Looks like it's almost impossible to parse an ISO-8601 date with painless (http://stackoverflow.com/questions/2201925/converting-iso-8601-compliant-string-to-java-util-date) am I missing something?


(Jack Conradson) #3

Maybe you already found this, but all supported classes can be found in our whitelist here (https://github.com/elastic/elasticsearch/tree/master/modules/lang-painless/src/main/resources/org/elasticsearch/painless)

Specifically take a look at (https://github.com/elastic/elasticsearch/blob/master/modules/lang-painless/src/main/resources/org/elasticsearch/painless/java.time.format.txt). I'm hoping DateTimeFormatter will be able to parse what you are doing.

The docs for the class you want are here (https://docs.oracle.com/javase/8/docs/api/java/time/format/DateTimeFormatter.html) and it appears they will indeed format DateTime's using ISO 8601. That stack overflow page is referring to an older version of Java.

I understand this isn't as simple as the Groovy way to do things, but ours goals were to be both secure and performant, so we may not always provide things the same way that Groovy does.


(Blake Niemyjski) #4

To anyone wondering I was able to get this working at least locally, I'm not sure how reliable it is at parsing different date formats as I can't specify Zulu because min date time doesn't have it (pre epoch)

def sf = new SimpleDateFormat(\""yyyy-MM-dd'T'HH:mm:ss\"");
if (ctx._source.total_occurrences == 0 || sf.parse(ctx._source.first_occurrence).after(sf.parse(params.minOccurrenceDateUtc))) {
  ctx._source.first_occurrence = params.minOccurrenceDateUtc;
}
if (sf.parse(ctx._source.last_occurrence).before(sf.parse(params.maxOccurrenceDateUtc))) {
  ctx._source.last_occurrence = params.maxOccurrenceDateUtc;
}
ctx._source.total_occurrences += params.count;

(Blake Niemyjski) #5

Thanks for your response, I created an issue here: https://github.com/elastic/elasticsearch/issues/21121 it would be good to add a date sample / this whitelist text to the docs. I found it after looking through the source code but it was a serious pita for a non java guy working with dates (last time I worked with java was about 10 years ago).

_Raw data_
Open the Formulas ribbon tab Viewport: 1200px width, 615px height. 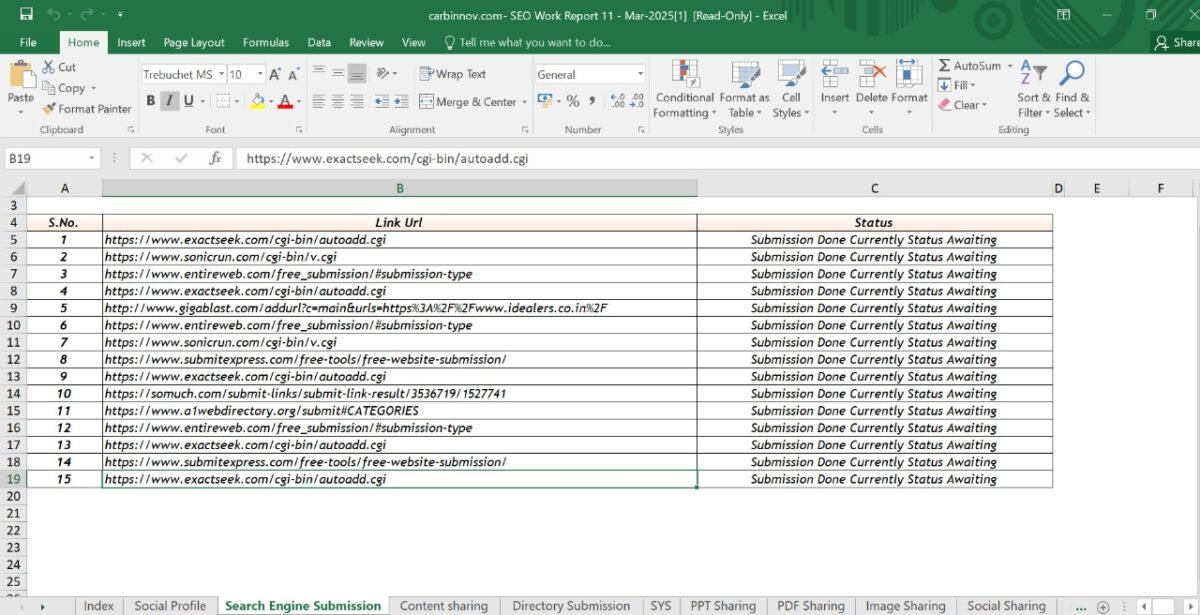pos(266,43)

_Given instruction A_
Answer these questions from the forum thread on parsing ISO-8601 dates in Painless:
(i) Which class does Jack Conradson hope will parse the date?
(ii) What two goals does Jack Conradson give for Painless?
(iii) About how long ago did Blake Niemyjski last work with Java?
_Given instruction B_
Repeat the part of the forum thread on parsing ISO-8601 dates in Painless from "To anyone wondering" up to and including "it (pre epoch)", word for word.
_Given instruction C_
Go on with the forum thread on parsing ISO-8601 dates in Painless from the point where it stops.

_Result A_
(i) DateTimeFormatter
(ii) To be both secure and performant
(iii) About 10 years ago

_Result B_
To anyone wondering I was able to get this working at least locally, I'm not sure how reliable it is at parsing different date formats as I can't specify Zulu because min date time doesn't have it (pre epoch)

_Result C_
(Blake Niemyjski) #6

What do you think is better? SimpleDateFormat or LocalDate?

    "inline": "def formatter = DateTimeFormatter.ISO_INSTANT; if (ctx._source.total_occurrences == 0 || LocalDate.parse(ctx._source.first_occurrence,formatter).isAfter(LocalDate.parse(params.minOccurrenceDateUtc,formatter))) { ctx._source.first_occurrence = params.minOccurrenceDateUtc; } if (LocalDate.parse(ctx._source.last_occurrence,formatter).isBefore(LocalDate.parse(params.maxOccurrenceDateUtc,formatter))) { ctx._source.last_occurrence = params.maxOccurrenceDateUtc; } ctx._source.total_occurrences += params.count;"

Seems like there is no ISO8601 formatter that works out of the box as the above blows up when your time contains ms 2016-10-25T22:04:20.3272056Z

{
  "error": {
    "root_cause": [
      {
        "type": "remote_transport_exception",
        "reason": "[8mJiEA3][local[1]][indices:data/write/update[s]]"
      }
    ],
    "type": "illegal_argument_exception",
    "reason": "failed to execute script",
    "caused_by": {
      "type": "script_exception",
      "reason": "runtime error",
      "caused_by": {
        "type": "date_time_parse_exception",
        "reason": "Text '2016-10-25T22:04:19.3272056Z' could not be parsed: Unable to obtain LocalDate from TemporalAccessor: {NanoOfSecond=327205600, InstantSeconds=1477433059, MilliOfSecond=327, MicroOfSecond=327205},ISO of type java.time.format.Parsed",
        "caused_by": {
          "type": "date_time_exception",
          "reason": "Unable to obtain LocalDate from TemporalAccessor: {NanoOfSecond=327205600, InstantSeconds=1477433059, MilliOfSecond=327, MicroOfSecond=327205},ISO of type java.time.format.Parsed"
        }
      },
      "script_stack": [
        "java.time.format.DateTimeFormatter.createError(DateTimeFormatter.java:1920)",
        "java.time.format.DateTimeFormatter.parse(DateTimeFormatter.java:1855)",
        "java.time.LocalDate.parse(LocalDate.java:400)",
        "if (ctx._source.total_occurrences == 0 || LocalDate.parse(ctx._source.first_occurrence,formatter).isAfter(LocalDate.parse(params.minOccurrenceDateUtc,formatter))) { ",
        "                                                                                       ^---- HERE"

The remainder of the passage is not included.